- [Task material]:
_ _ _ _ _ _ _

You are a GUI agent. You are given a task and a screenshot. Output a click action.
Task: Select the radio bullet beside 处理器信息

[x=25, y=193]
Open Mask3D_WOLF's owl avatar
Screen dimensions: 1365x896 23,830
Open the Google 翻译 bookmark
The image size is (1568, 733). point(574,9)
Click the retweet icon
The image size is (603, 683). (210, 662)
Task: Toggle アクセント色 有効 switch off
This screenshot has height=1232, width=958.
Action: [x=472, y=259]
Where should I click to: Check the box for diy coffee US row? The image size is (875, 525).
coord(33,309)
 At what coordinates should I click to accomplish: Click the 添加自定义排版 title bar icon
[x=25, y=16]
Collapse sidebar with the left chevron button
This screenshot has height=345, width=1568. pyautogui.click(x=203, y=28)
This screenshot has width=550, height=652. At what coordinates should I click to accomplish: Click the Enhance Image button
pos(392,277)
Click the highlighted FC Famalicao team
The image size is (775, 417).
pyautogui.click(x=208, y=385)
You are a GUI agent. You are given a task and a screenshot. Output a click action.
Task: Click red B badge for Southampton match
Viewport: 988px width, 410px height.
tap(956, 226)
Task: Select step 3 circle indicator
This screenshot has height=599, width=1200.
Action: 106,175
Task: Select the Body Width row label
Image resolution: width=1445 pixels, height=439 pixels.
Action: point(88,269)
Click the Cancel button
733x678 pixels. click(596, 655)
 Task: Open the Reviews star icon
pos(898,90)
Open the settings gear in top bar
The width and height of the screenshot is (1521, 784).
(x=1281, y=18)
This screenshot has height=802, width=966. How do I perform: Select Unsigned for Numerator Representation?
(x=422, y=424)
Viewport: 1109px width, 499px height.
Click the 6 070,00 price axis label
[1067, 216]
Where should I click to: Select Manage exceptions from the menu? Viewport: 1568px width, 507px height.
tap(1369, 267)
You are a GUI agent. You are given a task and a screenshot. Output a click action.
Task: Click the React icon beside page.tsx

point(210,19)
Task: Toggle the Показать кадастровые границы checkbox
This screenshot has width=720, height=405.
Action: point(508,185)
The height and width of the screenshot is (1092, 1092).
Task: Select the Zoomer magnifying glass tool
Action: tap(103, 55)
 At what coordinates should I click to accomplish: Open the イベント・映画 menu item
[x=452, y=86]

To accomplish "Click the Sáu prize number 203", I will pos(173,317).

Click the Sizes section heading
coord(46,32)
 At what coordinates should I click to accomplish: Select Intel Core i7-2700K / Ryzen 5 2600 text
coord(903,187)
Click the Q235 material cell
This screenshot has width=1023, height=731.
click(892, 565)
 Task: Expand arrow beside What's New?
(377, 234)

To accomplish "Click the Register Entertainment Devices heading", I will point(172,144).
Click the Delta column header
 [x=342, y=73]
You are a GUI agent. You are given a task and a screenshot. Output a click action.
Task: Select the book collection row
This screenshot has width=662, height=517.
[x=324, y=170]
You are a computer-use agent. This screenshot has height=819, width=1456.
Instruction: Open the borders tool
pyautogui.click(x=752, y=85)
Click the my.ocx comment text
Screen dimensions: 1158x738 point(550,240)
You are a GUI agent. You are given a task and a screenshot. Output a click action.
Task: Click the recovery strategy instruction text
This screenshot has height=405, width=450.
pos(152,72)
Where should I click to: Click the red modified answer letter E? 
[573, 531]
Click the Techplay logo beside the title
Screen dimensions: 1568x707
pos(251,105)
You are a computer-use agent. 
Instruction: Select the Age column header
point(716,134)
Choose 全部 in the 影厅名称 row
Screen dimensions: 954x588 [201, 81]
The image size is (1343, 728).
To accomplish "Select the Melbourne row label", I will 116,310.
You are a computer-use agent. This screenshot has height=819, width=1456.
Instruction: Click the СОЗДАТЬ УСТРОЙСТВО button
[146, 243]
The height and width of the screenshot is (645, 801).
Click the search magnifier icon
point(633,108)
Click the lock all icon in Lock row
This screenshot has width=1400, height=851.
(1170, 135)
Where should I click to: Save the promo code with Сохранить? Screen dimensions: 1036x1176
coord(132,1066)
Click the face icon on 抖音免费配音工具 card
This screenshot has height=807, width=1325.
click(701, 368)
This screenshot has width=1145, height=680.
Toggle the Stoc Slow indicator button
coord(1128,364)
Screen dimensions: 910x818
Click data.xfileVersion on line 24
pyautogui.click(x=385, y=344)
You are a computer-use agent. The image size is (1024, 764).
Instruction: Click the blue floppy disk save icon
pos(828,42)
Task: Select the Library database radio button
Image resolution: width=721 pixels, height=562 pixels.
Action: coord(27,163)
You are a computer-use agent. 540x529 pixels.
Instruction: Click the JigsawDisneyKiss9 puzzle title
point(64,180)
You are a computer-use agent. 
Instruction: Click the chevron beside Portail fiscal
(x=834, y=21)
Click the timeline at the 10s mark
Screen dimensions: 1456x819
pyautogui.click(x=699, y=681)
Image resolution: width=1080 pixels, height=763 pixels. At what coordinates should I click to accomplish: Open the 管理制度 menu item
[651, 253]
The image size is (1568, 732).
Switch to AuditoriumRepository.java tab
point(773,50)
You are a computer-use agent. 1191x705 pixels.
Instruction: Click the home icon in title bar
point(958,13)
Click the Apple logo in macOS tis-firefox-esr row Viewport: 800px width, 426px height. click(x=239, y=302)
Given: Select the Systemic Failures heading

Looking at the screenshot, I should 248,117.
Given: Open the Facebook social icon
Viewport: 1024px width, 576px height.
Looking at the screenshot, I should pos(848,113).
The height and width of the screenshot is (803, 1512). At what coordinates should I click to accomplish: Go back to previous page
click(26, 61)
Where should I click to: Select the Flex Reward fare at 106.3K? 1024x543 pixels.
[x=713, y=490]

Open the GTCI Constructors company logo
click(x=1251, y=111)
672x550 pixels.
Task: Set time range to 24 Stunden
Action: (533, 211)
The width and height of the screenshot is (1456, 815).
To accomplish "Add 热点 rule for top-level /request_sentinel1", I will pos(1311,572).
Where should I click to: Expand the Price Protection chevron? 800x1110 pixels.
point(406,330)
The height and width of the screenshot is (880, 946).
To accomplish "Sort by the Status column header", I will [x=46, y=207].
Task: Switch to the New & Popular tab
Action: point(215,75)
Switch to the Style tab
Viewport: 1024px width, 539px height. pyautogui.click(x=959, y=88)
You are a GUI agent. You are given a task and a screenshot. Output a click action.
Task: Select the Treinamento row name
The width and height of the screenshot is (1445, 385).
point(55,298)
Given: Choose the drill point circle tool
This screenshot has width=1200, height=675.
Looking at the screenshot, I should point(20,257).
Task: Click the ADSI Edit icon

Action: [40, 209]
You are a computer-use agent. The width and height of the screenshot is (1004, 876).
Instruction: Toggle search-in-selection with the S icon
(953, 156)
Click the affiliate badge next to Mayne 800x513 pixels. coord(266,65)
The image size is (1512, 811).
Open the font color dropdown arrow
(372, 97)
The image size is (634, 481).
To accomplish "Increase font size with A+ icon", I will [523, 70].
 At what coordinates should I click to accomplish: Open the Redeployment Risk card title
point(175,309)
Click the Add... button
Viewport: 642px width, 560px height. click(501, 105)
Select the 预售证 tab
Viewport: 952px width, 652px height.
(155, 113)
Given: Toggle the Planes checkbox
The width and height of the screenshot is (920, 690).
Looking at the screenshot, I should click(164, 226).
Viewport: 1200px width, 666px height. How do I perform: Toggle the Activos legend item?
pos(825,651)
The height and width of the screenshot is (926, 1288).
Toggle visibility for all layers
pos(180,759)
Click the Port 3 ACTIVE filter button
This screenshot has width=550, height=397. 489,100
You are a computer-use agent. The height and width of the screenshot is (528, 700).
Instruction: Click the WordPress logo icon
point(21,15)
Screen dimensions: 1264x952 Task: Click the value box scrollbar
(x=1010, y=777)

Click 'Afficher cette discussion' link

_ _ _ _ _ _ _

- [What to work on]:
Go through the entries above and copy each line holding the string "badge".

- [Output]:
Task: Click red B badge for Southampton match
Click the affiliate badge next to Mayne 800x513 pixels. coord(266,65)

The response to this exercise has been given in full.